The reasons against the project were clear: the low levels of recycling and composting in Zagreb, the lack of facilities to safely dispose of the bottom ash, fly ash and filter residues, the inflexibility of such a large facility and poor previous experience with environmental enforcement in Croatia.

Whether for these or other reasons, the EBRD and later the EIB wisely avoided financing the project, with the Mayor of Zagreb confirming in late 2008 that the project would not go ahead.

Since then however, the City of Zagreb seems intent on passing a waste management plan that includes almost exactly the same measures, in spite of Zelena akcija's best efforts to promote alternatives. The city is again holding a public consultation for a plan that looks eerily similar to the previous.

Even though Croatia must recycle 50 percent of its waste by 2020 as per EU targets and Zagreb has almost a quarter of the country's population, the city's new draft waste plan still has the incinerator project as its centrepiece, now – incomprehensibly – with a capacity of 400 000 tonnes per year.

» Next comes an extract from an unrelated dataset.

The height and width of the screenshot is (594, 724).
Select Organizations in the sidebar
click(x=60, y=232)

This in spite of the fact that Zagreb's annual residual waste actually dropped to around 270 000 tonnes per year for the years 2009-2013, all with a very low percentage of recycling and no serious efforts to reduce the production of waste. So imagine what would happen if Zagreb's authorities really made an effort on recycling, composting and waste reduction.

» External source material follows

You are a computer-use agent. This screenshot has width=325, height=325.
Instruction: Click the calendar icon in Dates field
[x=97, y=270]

The proposed waste management plan foresees no less than EUR 360 million for the construction of the incinerator and an ash landfill, 35 times less money for recycling and separated collection, and zero for waste reduction measures. The costs of the incinerator alone total 83 per cent of the entire budget to implement the plan, turning the waste hierarchy on its head.

The only city-wide recycling measures include an increased number of recycling containers, which enable recycling only of a few materials and have long proven to be of limited use when people must walk further to use them and have no economic incentive to do so.

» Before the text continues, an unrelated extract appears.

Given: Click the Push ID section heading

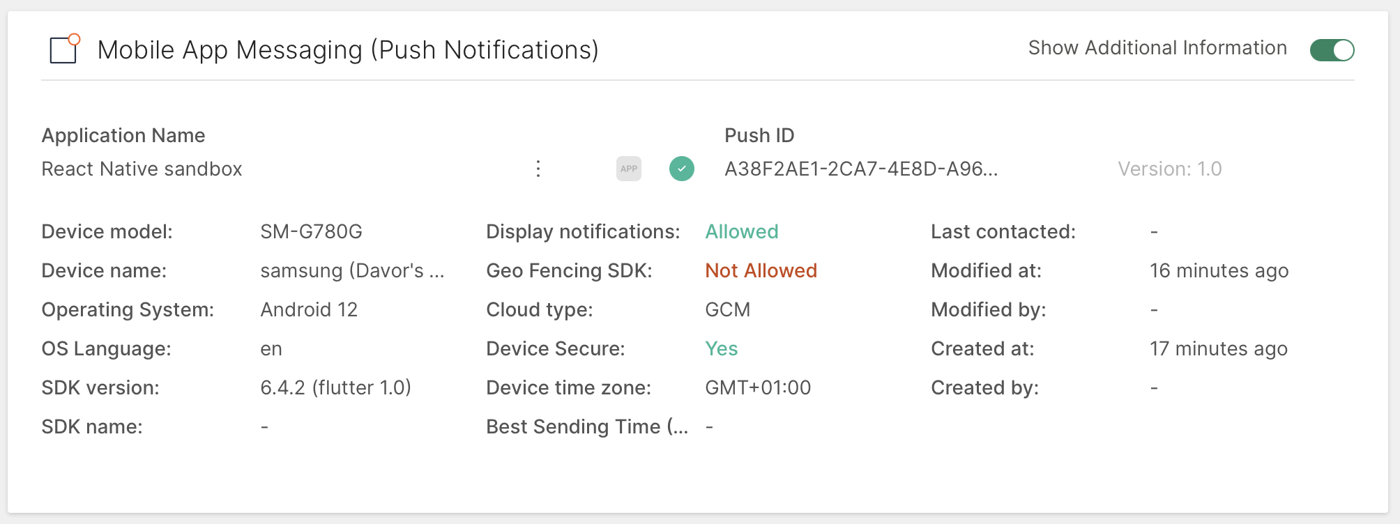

The need to treat waste sludge from Zagreb's controversial wastewater treatment plant is often cited as a reason for the incinerator, but no alternative treatments are covered in the waste management plan, nor is there an explanation of what will happen once the backlog of sludge is burned and Zagreb does not produce enough other waste to fill it. Importing other people's waste seems like the only outcome if the burner is built.

The incinerator would create around 100 000 tonnes of ash, but there have so far been no realistic proposals of where this could be landfilled, as all suggested locations have been met unsurprisingly with fierce local resistance. It is also unclear where the hazardous fractions of the waste eg. the filter residues, would be disposed of and how much this would cost, but considering that Croatia has no suitable facilities it can be expected that this could incur considerable costs and as well raise ethical questions about leaving other countries to bear the consequences of Croatia's waste.

The frustrating thing is that the alternatives – waste prevention, recycling, composting and mechanical biological treatment with anaerobic digestion – are available and functioning in many cities, but the City of Zagreb refuses to see this. We must move quickly beyond this impasse and agree on a waste management plan we can all live with. And that means that the City of Zagreb will have to open its ears and start listening rather than blundering blindly on with its plans.

The question here is where the international financial institutions stand. A meeting with EBRD representatives in Zagreb in May 2013 showed that the bank is aware of the imperative of solving Zagreb's waste problem and is interested in supporting the city’s efforts. But will it silently follow the City of Zagreb's increasingly absurd plans or help it finally develop a waste management system we can be proud of?